#### [EXERCISE SET]
**a.** Using the wrestling blog text, decide whether each statement agrees with it, answering yes or no and quoting the deciding words. (i) Chad Collyer is listed at 230 pounds. (ii) The writer says the Stryker and Collyer match eventually goes out-and-out wild. (iii) Jeff leaves the ring without taking anything of Brad's.
**b.** According to the wrestling blog text, what has Wrestling Arsenal been running a series on for the past two months?
**c.** Continue the wrestling blog text from the point where it stops.

For the past two months Wrestling Arsenal has been running a series on "subtle little things" (SLTs) that turn fans on about wrestling--things like wrist tape and boots on the bottom rope. Let me give you one of my own--the leghook as the victor covers the vanquished with his body. That extra little rollup, the loser's knee forced up against the pectoralis muscle of the man who took him down, always does the trick for me.

But the fun is not over, not quite. Brad straddles Jeff's unconscious body and flexes his biceps, sweat pouring down his chest. Then he exits. Jeff comes to. He limps around the ring, trying to get the feeling back in his limbs. He climbs out of the ring, but at the door he pauses, returns to the ring, and recovers Brad's MIT jacket. There's a smirk on his face as he takes the memento into his hands, all but sniffing it, clearly a souvenir he will always treasure, a reminder of the best damn asskicking of his life.

Thursday, December 26, 2013


Thanks, Eli, for linking me to this outstanding tap-out match from the summer of 2003. This is Matt Stryker, 5'11", 217#, and Chad Collyer, 5'11", 230#, wrestling at Ring of Honor, two burly wrestlers closely matched in physique and tight-lipped attitude. I love this kind of pure technical contest, sportsmanlike at first, then heating up as the competitors tire and frayed nerves cause tempers to flare. It never goes out-and-out wild; the drama is contained in the drive to win, and the moment-to-moment decisions each man makes about which moral boundaries he is willing to cross to make the other man submit. This modest kind of drama--professionals who are intent in their work--is probably my favorite pro-wrestling scenario, nearly a non-scenario, tightly focused on bodies and strategies.

#### [DATA ROWS]

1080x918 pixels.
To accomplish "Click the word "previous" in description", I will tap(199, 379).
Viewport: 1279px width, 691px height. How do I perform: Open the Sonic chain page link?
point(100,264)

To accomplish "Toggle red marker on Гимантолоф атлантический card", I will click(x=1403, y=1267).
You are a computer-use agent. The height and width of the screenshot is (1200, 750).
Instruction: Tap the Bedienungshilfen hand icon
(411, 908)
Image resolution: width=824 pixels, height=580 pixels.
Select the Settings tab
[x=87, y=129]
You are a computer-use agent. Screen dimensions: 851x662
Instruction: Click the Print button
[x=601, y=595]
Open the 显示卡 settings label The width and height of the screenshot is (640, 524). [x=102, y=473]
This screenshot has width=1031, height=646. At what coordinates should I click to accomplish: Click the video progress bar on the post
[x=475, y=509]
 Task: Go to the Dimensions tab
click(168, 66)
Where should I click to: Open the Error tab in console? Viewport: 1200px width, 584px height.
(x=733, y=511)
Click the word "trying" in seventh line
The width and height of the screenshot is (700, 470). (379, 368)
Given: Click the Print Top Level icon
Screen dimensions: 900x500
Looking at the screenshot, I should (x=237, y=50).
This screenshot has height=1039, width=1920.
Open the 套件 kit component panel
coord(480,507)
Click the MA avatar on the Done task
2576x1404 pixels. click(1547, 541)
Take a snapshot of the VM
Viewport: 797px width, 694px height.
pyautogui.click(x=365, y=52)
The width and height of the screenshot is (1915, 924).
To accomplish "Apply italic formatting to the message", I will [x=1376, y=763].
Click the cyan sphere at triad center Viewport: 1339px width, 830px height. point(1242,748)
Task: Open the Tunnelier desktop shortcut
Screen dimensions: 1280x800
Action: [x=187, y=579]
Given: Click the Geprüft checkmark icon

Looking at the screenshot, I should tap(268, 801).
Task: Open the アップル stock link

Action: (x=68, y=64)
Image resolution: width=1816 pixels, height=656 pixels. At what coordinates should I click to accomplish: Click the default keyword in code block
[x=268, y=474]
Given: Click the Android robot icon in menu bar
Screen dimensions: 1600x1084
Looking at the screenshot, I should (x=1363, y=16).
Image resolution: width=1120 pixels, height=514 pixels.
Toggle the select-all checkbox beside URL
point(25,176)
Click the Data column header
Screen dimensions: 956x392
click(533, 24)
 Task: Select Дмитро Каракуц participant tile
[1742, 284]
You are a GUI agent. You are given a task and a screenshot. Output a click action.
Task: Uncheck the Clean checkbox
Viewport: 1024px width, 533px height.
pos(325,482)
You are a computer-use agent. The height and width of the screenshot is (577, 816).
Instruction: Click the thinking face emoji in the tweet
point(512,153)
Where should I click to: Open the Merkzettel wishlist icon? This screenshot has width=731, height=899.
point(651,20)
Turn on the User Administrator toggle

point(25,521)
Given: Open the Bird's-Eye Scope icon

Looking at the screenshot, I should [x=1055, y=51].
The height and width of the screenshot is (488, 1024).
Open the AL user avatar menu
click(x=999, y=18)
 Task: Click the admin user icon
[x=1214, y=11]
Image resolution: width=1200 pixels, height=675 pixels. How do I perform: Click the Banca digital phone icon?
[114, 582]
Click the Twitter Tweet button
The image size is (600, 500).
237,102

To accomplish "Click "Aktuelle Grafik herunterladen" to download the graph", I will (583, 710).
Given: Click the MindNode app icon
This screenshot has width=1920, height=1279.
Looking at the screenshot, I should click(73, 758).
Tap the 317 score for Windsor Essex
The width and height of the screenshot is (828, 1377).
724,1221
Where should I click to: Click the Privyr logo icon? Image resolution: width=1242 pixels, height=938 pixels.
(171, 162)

#### [EXPECTED RESPONSES]
**a.**
(i) Yes: "Chad Collyer, 5'11", 230#"
(ii) No: "It never goes out-and-out wild"
(iii) No: "returns to the ring, and recovers Brad's MIT jacket"

**b.** Wrestling Arsenal has been running a series on "subtle little things" (SLTs) that turn fans on about wrestling.

**c.**
Stryker and Collyer fought a series of similar matches throughout 2003, beginning with Stryker's ROH debut at the beginning of the year. This match is the sort that used to open shows, establishing the rules of fair play and demonstrating the techniques of orderly catch wrestling. The heavy-handed hysteria and drama would come later in the evening. Perhaps it's my introverted nature and Germanic self-possession that draw me to this kind of scientific exercise of knowhow and endurance. I can appreciate the Jumbotron Sturm und Drang as camp, the "male soap opera" that came to dominate American wrestling, but my heart and cock favor concentration on a single task: methodically dismantling an opponent. This match harks back to the early days of wrestling, when grim, burly men took on the task of wearing each other out--nothing personal or emotional until frustration or fatigue pushed them to seek shortcuts to victory.

When I imagine the perfect wrestling build, this is what comes to mind: all shoulders, thighs, and ass, like these two wrestlers. When I imagine the ideal match, I think of two well-matched rocket launchers like Stryker and Collyer aimed at each other, free of allegiances, emotional baggage, and even animosity, steelily calculating each other's downfall.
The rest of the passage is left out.